## Material shown

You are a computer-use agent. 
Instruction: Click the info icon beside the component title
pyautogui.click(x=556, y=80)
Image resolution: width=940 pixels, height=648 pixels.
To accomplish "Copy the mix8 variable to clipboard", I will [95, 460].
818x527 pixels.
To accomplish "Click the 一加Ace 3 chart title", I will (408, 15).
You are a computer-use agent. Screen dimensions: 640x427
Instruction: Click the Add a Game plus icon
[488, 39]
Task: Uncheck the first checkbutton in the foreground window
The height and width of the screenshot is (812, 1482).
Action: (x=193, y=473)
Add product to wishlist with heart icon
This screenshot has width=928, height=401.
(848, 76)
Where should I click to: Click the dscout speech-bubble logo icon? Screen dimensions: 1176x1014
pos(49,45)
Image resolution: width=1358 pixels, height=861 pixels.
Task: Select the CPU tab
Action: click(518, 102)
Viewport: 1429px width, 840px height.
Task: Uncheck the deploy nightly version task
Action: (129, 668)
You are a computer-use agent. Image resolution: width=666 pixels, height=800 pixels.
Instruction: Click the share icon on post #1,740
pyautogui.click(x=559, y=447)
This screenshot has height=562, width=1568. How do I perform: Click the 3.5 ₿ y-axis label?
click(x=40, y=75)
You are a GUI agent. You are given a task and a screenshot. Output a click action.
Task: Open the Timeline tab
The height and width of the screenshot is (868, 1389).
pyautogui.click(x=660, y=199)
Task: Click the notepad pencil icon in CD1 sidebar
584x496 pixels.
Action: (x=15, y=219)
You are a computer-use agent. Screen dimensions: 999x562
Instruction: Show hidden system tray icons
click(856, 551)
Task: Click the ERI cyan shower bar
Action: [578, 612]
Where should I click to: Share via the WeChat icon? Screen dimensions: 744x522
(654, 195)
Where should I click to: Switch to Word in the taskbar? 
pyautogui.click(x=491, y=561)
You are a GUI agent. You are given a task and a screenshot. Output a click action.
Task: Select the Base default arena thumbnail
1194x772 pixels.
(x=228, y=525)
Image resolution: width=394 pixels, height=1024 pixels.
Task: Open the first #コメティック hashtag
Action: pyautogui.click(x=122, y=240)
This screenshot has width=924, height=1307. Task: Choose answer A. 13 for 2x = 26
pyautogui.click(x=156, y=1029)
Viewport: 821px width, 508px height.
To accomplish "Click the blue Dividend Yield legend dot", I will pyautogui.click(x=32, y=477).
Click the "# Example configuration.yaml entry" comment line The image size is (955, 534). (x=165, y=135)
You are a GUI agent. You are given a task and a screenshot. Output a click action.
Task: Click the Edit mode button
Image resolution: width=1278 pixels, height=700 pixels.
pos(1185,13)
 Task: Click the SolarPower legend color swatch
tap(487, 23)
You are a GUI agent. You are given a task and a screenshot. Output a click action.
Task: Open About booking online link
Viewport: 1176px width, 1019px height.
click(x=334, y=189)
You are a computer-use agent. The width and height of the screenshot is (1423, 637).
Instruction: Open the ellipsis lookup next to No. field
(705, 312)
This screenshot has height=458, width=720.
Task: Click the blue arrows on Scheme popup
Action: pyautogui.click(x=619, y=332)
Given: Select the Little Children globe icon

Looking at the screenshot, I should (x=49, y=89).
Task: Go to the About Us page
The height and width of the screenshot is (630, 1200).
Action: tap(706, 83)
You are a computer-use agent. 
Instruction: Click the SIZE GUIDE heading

## Your assignment
Nothing outside this range should appear: the lines from the start of the listing through the line with "Task: Uncheck the first", each reproduced exactly, both ends included.

## Answer
You are a computer-use agent. 
Instruction: Click the info icon beside the component title
pyautogui.click(x=556, y=80)
Image resolution: width=940 pixels, height=648 pixels.
To accomplish "Copy the mix8 variable to clipboard", I will [95, 460].
818x527 pixels.
To accomplish "Click the 一加Ace 3 chart title", I will (408, 15).
You are a computer-use agent. Screen dimensions: 640x427
Instruction: Click the Add a Game plus icon
[488, 39]
Task: Uncheck the first checkbutton in the foreground window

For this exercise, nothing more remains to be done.